Word for word, reproduce each of the entries.
(ENTRIES PROVIDED)
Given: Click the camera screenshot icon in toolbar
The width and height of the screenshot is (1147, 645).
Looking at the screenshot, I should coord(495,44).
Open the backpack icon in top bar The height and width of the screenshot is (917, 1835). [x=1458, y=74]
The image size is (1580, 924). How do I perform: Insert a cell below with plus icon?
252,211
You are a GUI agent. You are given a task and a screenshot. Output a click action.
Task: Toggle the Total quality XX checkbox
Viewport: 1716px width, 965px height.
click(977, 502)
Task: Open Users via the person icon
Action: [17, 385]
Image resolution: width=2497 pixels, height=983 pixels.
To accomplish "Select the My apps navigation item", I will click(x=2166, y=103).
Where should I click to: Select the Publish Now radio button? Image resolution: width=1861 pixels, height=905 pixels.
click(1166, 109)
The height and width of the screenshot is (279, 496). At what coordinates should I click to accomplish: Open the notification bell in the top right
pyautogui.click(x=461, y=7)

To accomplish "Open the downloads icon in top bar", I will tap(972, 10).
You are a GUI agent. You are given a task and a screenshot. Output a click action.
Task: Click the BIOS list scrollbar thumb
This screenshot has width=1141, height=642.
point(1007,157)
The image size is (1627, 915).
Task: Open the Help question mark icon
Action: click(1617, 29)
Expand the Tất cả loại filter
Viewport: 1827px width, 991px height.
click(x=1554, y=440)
(End ENTRIES PROVIDED)
RESPONSE:
Given: Click the camera screenshot icon in toolbar
The width and height of the screenshot is (1147, 645).
Looking at the screenshot, I should coord(495,44).
Open the backpack icon in top bar The height and width of the screenshot is (917, 1835). [x=1458, y=74]
The image size is (1580, 924). How do I perform: Insert a cell below with plus icon?
252,211
You are a GUI agent. You are given a task and a screenshot. Output a click action.
Task: Toggle the Total quality XX checkbox
Viewport: 1716px width, 965px height.
click(977, 502)
Task: Open Users via the person icon
Action: [17, 385]
Image resolution: width=2497 pixels, height=983 pixels.
To accomplish "Select the My apps navigation item", I will click(x=2166, y=103).
Where should I click to: Select the Publish Now radio button? Image resolution: width=1861 pixels, height=905 pixels.
click(1166, 109)
The height and width of the screenshot is (279, 496). At what coordinates should I click to accomplish: Open the notification bell in the top right
pyautogui.click(x=461, y=7)

To accomplish "Open the downloads icon in top bar", I will tap(972, 10).
You are a GUI agent. You are given a task and a screenshot. Output a click action.
Task: Click the BIOS list scrollbar thumb
This screenshot has width=1141, height=642.
point(1007,157)
The image size is (1627, 915).
Task: Open the Help question mark icon
Action: click(1617, 29)
Expand the Tất cả loại filter
Viewport: 1827px width, 991px height.
click(x=1554, y=440)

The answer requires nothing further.